L’institut Pasteur a réalisé 3000 tests environ en 20 jours (données de la presse nationale), avec une moyenne de 150 tests/jour. Si nous restons sur les données épidémiologiques actuelles et selon les autorités nationales, au 29 mars 2020, il y a eu 511 cas avérés et 31 décès avec un ratio de létalité autour de 6%, ce qui est loin des données OMS de 3%.
Nos statistiques sont éloquentes, les pertes humaines sont élevées par rapport aux nombre de cas diagnostiqués positifs. Le faible nombre de cas par rapport à la population générale et le manque d’information sur la prise en charge – du moins savoir comment le choix des diagnostiqués est opéré – font que les résultats que nous observons semblent biaisés.

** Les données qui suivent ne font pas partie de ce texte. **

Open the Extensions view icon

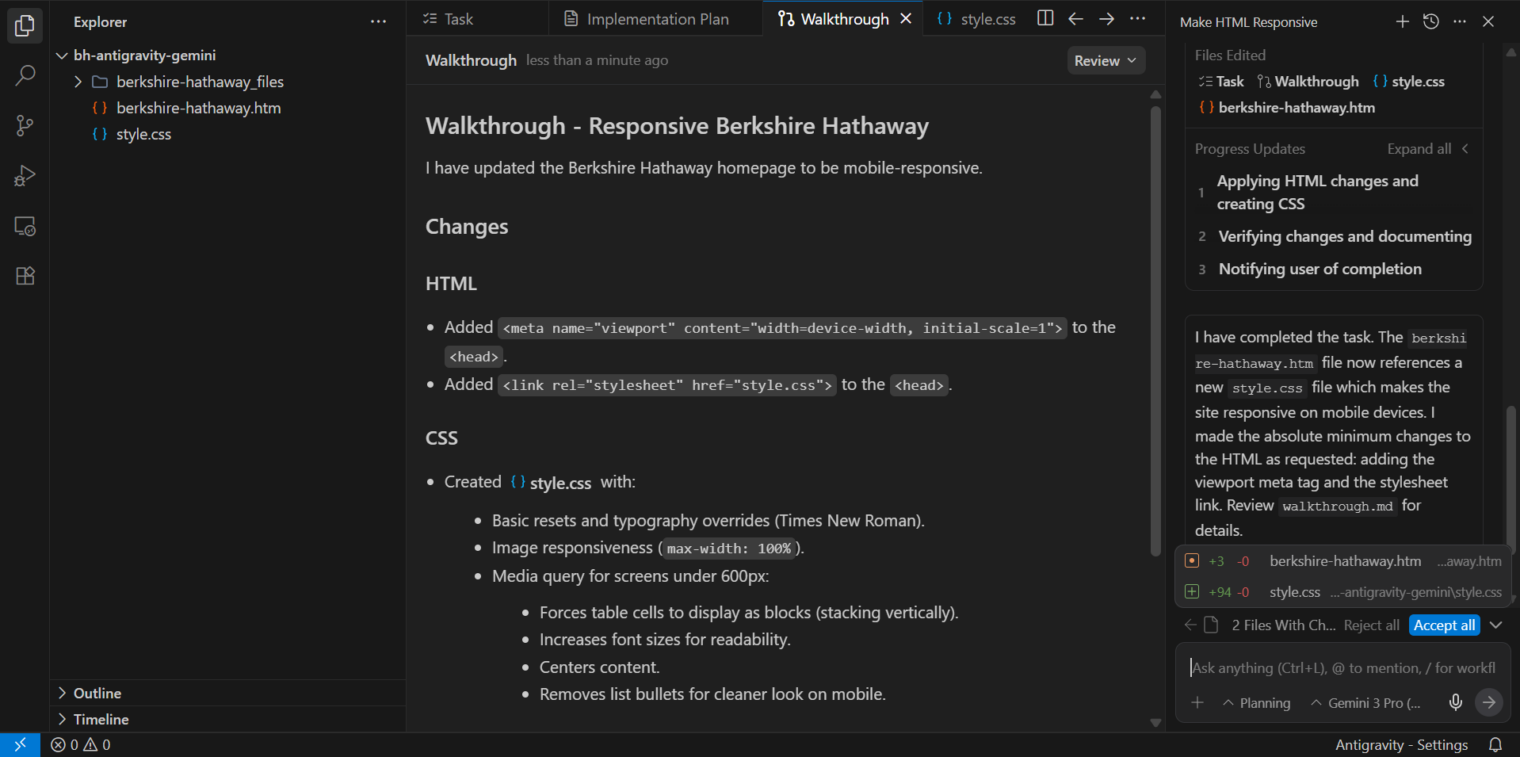[25, 276]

Deux explications possibles : le diagnostic par RT-PCR est restreint aux patients à forte suspicion d’infection donc tardif, qui explique le taux de létalité ; soit qu’il est trop permissif puisque 80% des diagnostiqués sont négatifs et, dans les deux cas, il est mal orienté.
La crainte est que ces données sous-estiment la situation. Donc pour sortir de ce piège, il faut multiplier les tests de diagnostic et les diversifier. Les multiplier par l’implication de la communauté universitaire et hospitalo-universitaire et les diversifier en ayant recours à d’autres analyses médicales, scanner, bilan biologique… Comment ? Il faut réfléchir à une stratégie et la mettre en place rapidement.

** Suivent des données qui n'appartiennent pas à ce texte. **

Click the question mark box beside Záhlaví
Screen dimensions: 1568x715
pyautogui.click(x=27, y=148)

Comment la réduction des distances entre le point de prélèvement et le centre de diagnostic serait un apport dans la lutte contre le Covid-19 ?
L’installation de structure ad hoc dans la lutte contre le Covid-19 est essentielle pour plusieurs raisons. D’un point de vue organisationnel, elle réduit la perte d’un échantillon, le risque d’accident, le nombre de personnels exposés au virus et assure en parallèle la discrétion ; le ballet des ambulances est un facteur anxiogène pour les citoyens au voisinage des centres de diagnostic.

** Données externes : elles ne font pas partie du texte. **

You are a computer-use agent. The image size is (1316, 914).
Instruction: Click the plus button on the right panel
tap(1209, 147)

D’un point de vue sanitaire, cela permettrait le traitement des prélèvements sans délais supplémentaires, la réactivité entre le moment de l’obtention d’un résultat et de sa validation pour initier le traitement, et dans le cas de la dégradation d’un prélèvement y remédier rapidement puisque le laboratoire est dans l’enceinte du même hôpital.
Aussi, un transport lointain dans des conditions de température inadaptée risquerait d’abimer l’échantillon et, donc, le risque d’un faux négatif, avec les conséquences qui s’ensuivent, d’un point de vue sanitaire et financier.
Toutes ces précautions sont dans une seule optique : rendre un résultat fiable et protéger au maximum la santé du personnel soignant qui, comme vous le savez, est très exposé.